Maybe you should be looking at why step 7 NESTED LOOPS is estiimated to produce 11 million rows. If this can be reduced somehow then the Optimizer may end up choosing the index for the final join.
EDITED: Corrected the reference to be to step 7 from the original mistype of 11.
-
That's quite an interesting execution plan - for those who haven't noticed the HASH JOIN at operation 2 has THREE child operations, the third being the SORT AGGREGATE at operation 13.
This is a case of something I've previously called the "missing filter" anomaly, combined with the "constant subquery" effect. I may blog about this post some time soon.

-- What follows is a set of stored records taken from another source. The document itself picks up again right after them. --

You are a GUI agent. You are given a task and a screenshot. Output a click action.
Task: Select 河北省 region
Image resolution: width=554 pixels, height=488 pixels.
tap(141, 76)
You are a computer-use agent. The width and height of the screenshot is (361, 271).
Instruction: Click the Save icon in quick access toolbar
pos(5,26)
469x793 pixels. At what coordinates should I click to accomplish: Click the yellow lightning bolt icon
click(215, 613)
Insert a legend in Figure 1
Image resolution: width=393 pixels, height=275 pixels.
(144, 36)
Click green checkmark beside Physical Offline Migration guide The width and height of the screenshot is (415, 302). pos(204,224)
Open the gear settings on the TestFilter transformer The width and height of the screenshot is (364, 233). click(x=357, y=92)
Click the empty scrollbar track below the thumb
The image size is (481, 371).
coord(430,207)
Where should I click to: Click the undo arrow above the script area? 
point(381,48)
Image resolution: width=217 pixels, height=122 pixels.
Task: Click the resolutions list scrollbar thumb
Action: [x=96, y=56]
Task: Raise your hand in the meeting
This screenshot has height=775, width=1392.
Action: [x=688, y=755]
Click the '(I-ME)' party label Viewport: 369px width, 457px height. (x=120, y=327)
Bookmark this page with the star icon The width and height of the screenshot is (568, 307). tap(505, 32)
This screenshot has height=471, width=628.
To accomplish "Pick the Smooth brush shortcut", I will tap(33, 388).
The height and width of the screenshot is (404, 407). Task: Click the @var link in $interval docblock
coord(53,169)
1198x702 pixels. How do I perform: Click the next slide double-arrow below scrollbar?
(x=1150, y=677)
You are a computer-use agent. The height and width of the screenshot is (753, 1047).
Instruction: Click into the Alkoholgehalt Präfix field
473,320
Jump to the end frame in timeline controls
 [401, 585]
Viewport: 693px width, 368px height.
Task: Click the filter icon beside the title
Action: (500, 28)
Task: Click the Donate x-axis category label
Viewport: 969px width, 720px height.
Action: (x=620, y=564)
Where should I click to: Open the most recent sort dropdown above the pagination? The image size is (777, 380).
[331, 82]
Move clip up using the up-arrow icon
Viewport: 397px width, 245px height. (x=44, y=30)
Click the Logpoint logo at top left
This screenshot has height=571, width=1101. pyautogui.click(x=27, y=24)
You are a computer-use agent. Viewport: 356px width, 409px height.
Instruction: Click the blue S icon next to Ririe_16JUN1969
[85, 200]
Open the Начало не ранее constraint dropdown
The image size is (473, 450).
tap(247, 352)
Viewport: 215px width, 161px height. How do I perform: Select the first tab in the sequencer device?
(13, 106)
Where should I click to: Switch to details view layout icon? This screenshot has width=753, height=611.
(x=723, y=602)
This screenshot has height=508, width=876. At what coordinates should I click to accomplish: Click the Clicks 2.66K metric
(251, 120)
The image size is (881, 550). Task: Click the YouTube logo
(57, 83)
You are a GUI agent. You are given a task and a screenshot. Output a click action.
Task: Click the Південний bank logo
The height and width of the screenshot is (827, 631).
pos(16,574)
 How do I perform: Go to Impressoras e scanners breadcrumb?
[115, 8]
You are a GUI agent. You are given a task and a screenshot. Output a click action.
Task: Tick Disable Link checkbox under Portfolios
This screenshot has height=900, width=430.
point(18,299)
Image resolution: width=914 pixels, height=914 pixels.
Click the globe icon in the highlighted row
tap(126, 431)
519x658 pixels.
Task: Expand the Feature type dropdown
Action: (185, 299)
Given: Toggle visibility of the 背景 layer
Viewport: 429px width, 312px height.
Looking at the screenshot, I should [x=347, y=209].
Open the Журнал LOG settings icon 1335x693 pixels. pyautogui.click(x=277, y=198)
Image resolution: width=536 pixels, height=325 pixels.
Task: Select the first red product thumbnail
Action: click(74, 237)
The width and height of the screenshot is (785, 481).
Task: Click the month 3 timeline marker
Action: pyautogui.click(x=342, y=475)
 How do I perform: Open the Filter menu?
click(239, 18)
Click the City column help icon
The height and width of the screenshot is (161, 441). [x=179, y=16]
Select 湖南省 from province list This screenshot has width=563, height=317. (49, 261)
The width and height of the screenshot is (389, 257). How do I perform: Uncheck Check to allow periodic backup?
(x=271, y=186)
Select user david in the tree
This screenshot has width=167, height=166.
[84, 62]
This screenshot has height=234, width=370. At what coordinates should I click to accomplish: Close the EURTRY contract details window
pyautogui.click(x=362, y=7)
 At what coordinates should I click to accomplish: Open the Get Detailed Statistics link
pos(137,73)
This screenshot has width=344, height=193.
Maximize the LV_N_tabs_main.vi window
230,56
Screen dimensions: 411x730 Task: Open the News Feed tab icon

The query is inherently a problem query for the optimizer (and it doesn't make it any easier that you're running 9.2 rather than a more modern, more sophisticated optimizer).
The key issue is the predicate set:
AND ( (P.BILLING_INACTIVE_DT IS NULL AND PCM.INACTIVE_DT IS NULL)
OR (PCM.ACTIVE_DT =
(SELECT MAX (ACTIVE_DT) FROM PDTCOST_CHARGE_MAP PCM1 )));
You have to do the join to PCM for ALL the rows from P that you identify from the earlier predicates against BID et. al; you can't eliminate any P rows early on the billing_inactive_dt because you may still have to accept a row based on the PCM active_dt.
As John Brady then says - you need to examine the 11M rows at operation 7 (I think his reference to line 11 was just a mental glitch due to thinking ahead to 11M rows). If this estimate is accurate then you have a messy problem; if it's vastly overestimated then you can start to think about forcing Oracle into a nested loop join.
The messy problem arises because Oracle is not good at optimizing "simple predicate OR (subquery)" - I've written about this problem a couple of times, but only using very simple examples ( https://jonathanlewis.wordpress.com/2007/02/26/subquery-with-or/ ). Essentially you may have to rewrite the query as a UNION ALL query where the first half of the query doesn't include the subquery section, allowing the second half to be engineered with an "AND (subquery)" while eliminating rows previously identified from the first half.
I think your first steps, though, should simply be to examine two simpler queries - removing the subquery, and removing the join to PCM to see how many rows are returned
First query should include the predicate p.billing_active_date is null, the second query should not include this predicate.
You could then run a query which bring back the join, but not the subquery, and further check how many rows have pcm.inactive_dt null and not null.
Regards
Jonathan Lewis
-
First, Yes, I meant operation 7 not 11 in my previous reply, as Jonathan pointed out. My fingers must have been ahead of my brain when I was typing that in, as I did it very quickly.
Your query joins 6 tables together:
FROM SERVICE S, PDTCOST P, PDTCOST_CHARGE_MAP PCM, BILL_INVOICE_DETAIL BID, BILL_INVOICE BI, JDL_WORK_LIST JWL
You have only told us details about the PCM table, at 30 million rows and 2 GB in size. What about the other 5 tables? They all form part of the query and impact the execution plan produced by the Optimizer. How many rows do each of them have, and what indexes? This is the kind of information the Optimizer is using when it produces the execution plan. If we don't know as much as the Optimizer does then it is unlikely that we can produce a better execution plan for you.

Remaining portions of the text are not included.